Worker Instances
A worker instance is an auxiliary Linux-based virtual machine that is responsible for the interaction between the backup appliance and other Veeam Backup for Microsoft Azure components. Worker instances process backup workload and distribute backup traffic when transferring data to backup repositories.
Worker Instance Components
A worker instance uses the following services:
- Veeam Data Mover — the service that performs data processing tasks. During backup, the Veeam Data Mover service retrieves source data to backup repositories. During restore, the Veeam Data Mover transfers backed-up data from backup repositories to the target location.
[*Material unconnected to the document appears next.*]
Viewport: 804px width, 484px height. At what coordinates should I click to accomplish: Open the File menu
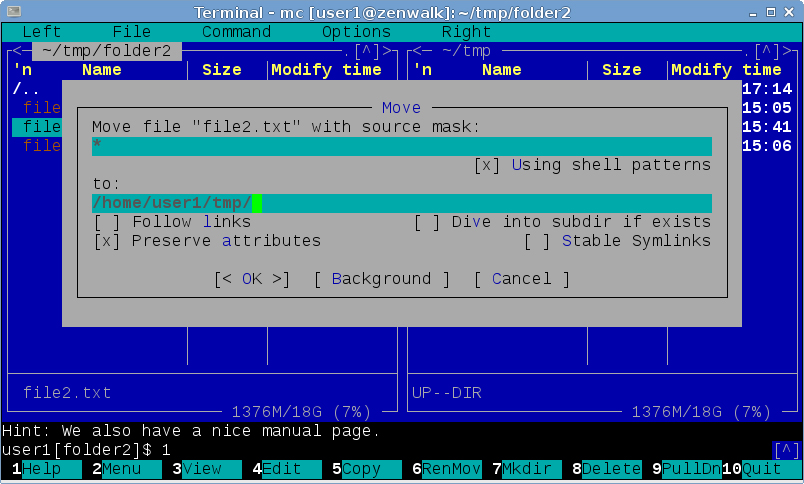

- File-level recovery browser — the web service that allows you to find and save files and folders of a backed-up Azure VM to a local machine or to the original Azure VM. The File-level recovery browser is installed automatically on every worker instance that is launched for file-level recovery.
For more information on recovering files of Azure VMs using the File-level recovery browser, see Performing File-Level Recovery.
Note |
By design, Veeam Backup for Microsoft Azure installs the unattended-upgrades package on every launched worker instance. This package automatically sends requests to the Ubuntu Security Update repository (security.ubuntu.com) to get and install security updates on the worker instance. To reconfigure or disable these updates, open a support case. |
Security Certificates for Worker Instances
Veeam Backup for Microsoft Azure uses self-signed TLS certificates to establish secure communication between the web browser on a user workstation and the File-level recovery browser running on a worker instance during the file-level recovery process. A self-signed certificate is generated automatically on the worker instance when the recovery session starts.
How Worker Instances Work
Veeam Backup for Microsoft Azure automatically launches worker instances to process Azure VMs and Azure SQL databases when performing a backup or restore operation, and keeps the instances running for the duration of the operation. Veeam Backup for Microsoft Azure launches one worker instance per each Azure resource specified in a backup policy or restore task. To minimize cross-region traffic charges and to speed up the data transfer, depending on the performed operation, Veeam Backup for Microsoft Azure launches worker instances in the following locations:
Operation | Worker Instance Location | Default Worker Instance Size |
|---|---|---|
Creating image-level backups of Azure VMs | Azure region in which a processed Azure VM resides | Standard_F2s_v2, 2 CPU, 4 GB RAM |
Creating backups of Azure SQL databases | Azure region in which a SQL Server hosting the processed database resides | |
Azure file share indexing | Azure region in which a processed file share resides | |
Creating archived image-level backups of Azure VMs | Azure region in which an archive backup repository storing backed-up data resides | Standard_E2_v5, 2 CPU 16 GB RAM |
Creating archived backups of Azure SQL databases | Azure region in which an archive backup repository storing backed-up data resides | |
Performing health check for created restore points | Azure region in which a target backup repository resides | Standard_F2s_v2, 2 CPU, 4 GB RAM |
Applying retention policy settings to created restore points | Azure region in which a backup repository with backed-up data resides | |
Restoring Azure VMs and Azure SQL databases | Azure region in which the restored Azure VM or SQL Server hosting the restored database resides | |
Restoring individual virtual disks of Azure VMs | Azure region in which the restored virtual disk resides | |
File-level restore from cloud-native snapshots | Azure region in which a cloud-native snapshot resides | |
File-level restore from image-level backups | Azure region in which a backup repository storing backed-up data resides |
Worker instances are launched based on worker configurations and profiles. For more information, see Managing Worker Instances.
Requirements for Worker Instances
By default, Veeam Backup for Microsoft Azure creates a new network configuration for each Azure region in which it launches worker instances. However, you can add custom worker configurations to provide network settings that will be used to launch worker instances in a specific region. In this case, for every Azure region where worker instances will be launched, you must specify a virtual network and a subnet to which the worker instances will be connected. You can also specify a security group that will be associated with the specified subnet. To learn how to configure network settings for worker instances, see Adding Worker Configuration.